Published online by Cambridge University Press: 20 May 2010
Seeing is forgetting the name of the thing one sees.Paul Valéry (1871–1945)
If you are looking at the object, you need not think of it.Ludwig Wittgenstein (1889–1951)
A decisive resolution of the problems of high-level vision is at present impeded not by a shortage of computational ideas for processing the array of measurements with which vision begins, but rather by certain tacit assumptions behind the very formulation of these problems.

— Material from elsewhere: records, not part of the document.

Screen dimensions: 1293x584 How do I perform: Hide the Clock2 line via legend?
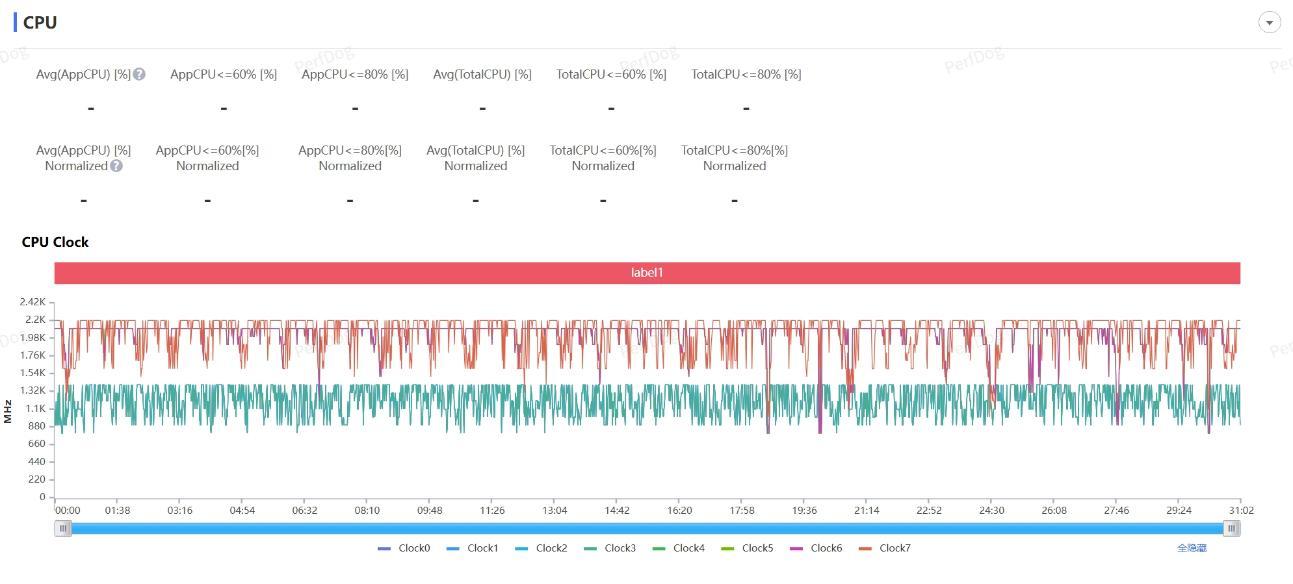[541, 548]
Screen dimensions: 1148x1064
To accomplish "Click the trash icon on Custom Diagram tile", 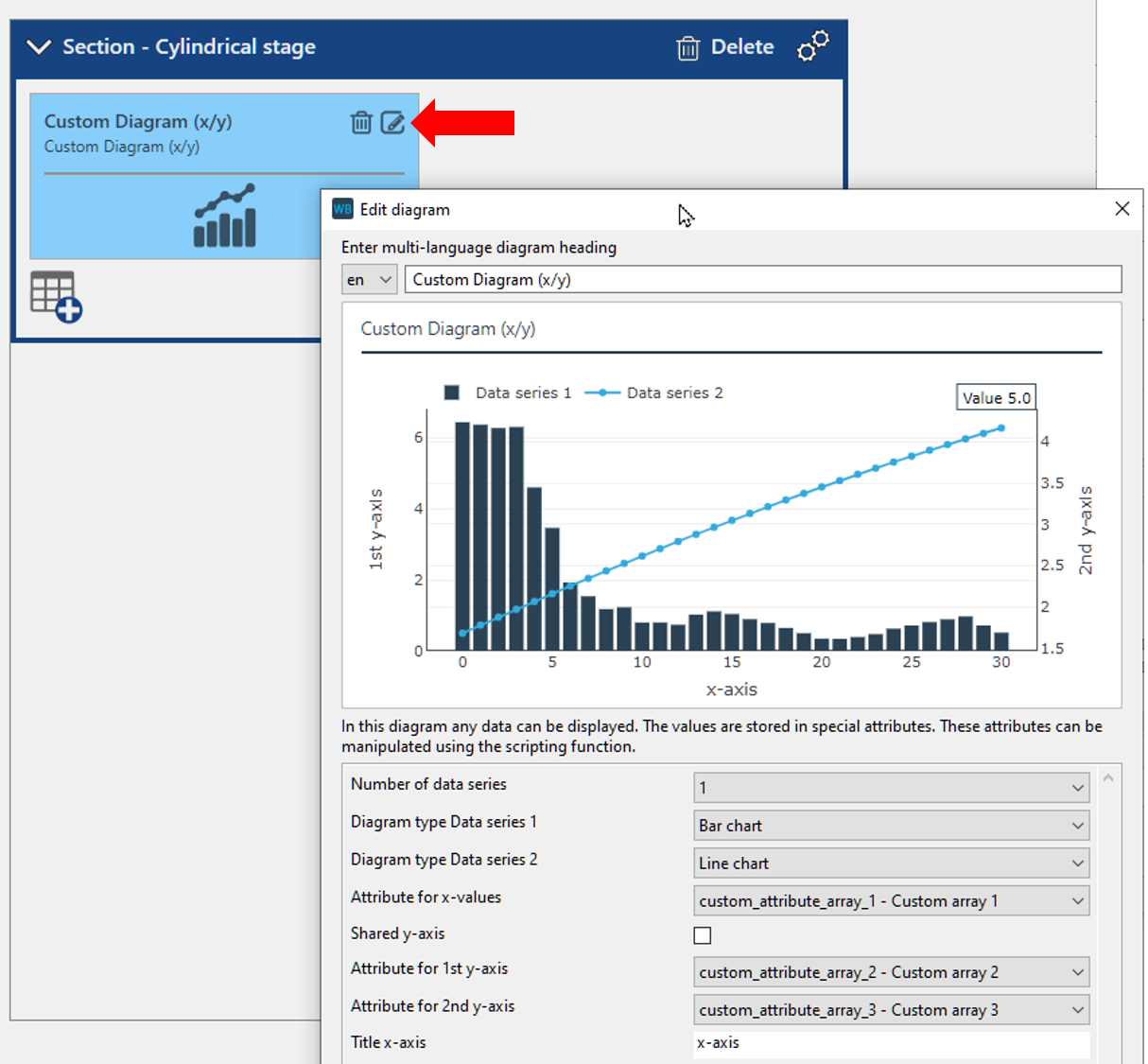I will [x=361, y=122].
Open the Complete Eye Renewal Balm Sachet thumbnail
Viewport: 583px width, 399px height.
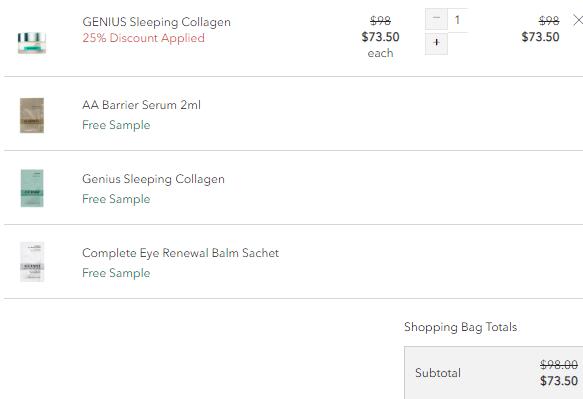[32, 262]
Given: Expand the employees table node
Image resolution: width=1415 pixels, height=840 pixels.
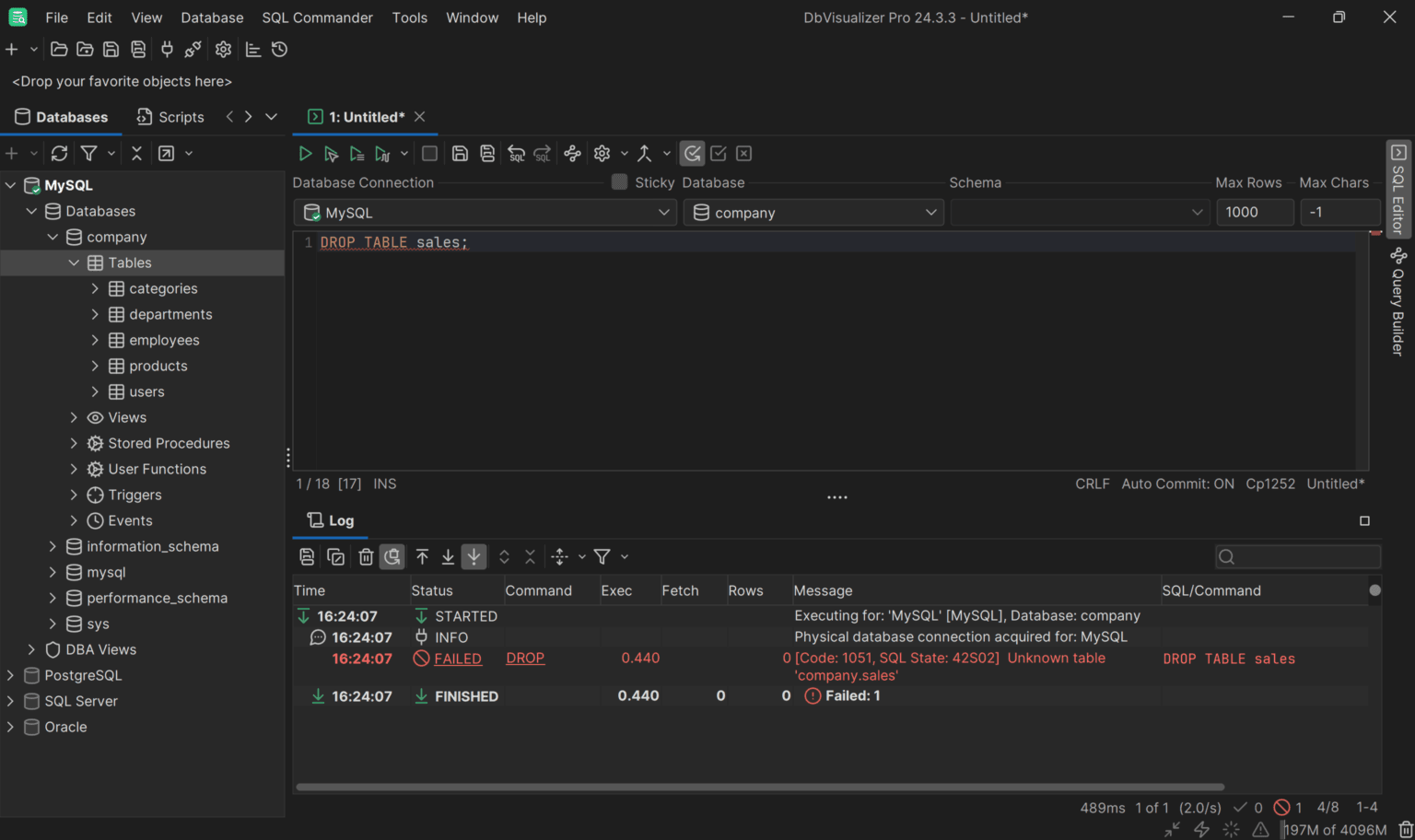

Consider the problem of object recognition. Intuitively, recognition means determining whether or not the input contains a manifestation of a known object, and perhaps identifying the object in question. This intuition serves well in certain contrived situations, such as character recognition in reading or machine part recognition in an industrial setting – tasks that are characterized first and foremost by only involving objects that come from closed, well-defined sets. An effective computational strategy for object recognition in such situations is to maintain a library of object templates and to match these to the input in a flexible and efficient manner (Basri and Ullman 1988; Edelman et al. 1990; Huttenlocher and Ullman 1987; Lowe 1987).
In categorization, in which the focus of the problem shifts from identifying concrete shapes to making sense of shape concepts, this strategy begins to unravel – not because flexible template matching as such cannot keep up with the demands of the task, but rather because the template library is no longer well-defined at the levels of abstraction on which the system must operate.